Stored data:
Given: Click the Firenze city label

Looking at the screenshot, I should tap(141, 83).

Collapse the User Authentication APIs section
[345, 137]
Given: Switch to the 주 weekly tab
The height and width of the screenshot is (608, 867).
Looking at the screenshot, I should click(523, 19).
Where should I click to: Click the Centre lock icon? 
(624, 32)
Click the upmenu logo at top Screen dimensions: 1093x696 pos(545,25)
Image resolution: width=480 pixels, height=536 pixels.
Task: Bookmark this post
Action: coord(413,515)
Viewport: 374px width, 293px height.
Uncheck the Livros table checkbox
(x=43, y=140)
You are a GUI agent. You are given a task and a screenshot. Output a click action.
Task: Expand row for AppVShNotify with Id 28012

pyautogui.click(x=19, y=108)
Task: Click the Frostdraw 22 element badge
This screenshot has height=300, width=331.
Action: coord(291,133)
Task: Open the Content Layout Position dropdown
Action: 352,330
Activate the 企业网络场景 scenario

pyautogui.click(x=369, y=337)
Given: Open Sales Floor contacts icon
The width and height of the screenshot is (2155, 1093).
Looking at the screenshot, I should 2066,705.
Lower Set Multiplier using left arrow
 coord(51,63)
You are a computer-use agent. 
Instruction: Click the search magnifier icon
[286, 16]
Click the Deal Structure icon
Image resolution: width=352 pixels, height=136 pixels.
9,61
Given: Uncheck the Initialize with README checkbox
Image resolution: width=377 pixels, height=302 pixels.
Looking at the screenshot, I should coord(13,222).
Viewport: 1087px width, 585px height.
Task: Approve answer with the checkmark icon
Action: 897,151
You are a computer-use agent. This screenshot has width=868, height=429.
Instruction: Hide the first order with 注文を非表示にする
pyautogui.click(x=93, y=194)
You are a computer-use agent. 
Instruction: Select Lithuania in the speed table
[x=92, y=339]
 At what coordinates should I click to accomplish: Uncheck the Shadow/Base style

> [Exercise goal]:
Above are entries; state the number of lines among them that contain "agent", and nothing else.

> [Exercise answer]:
4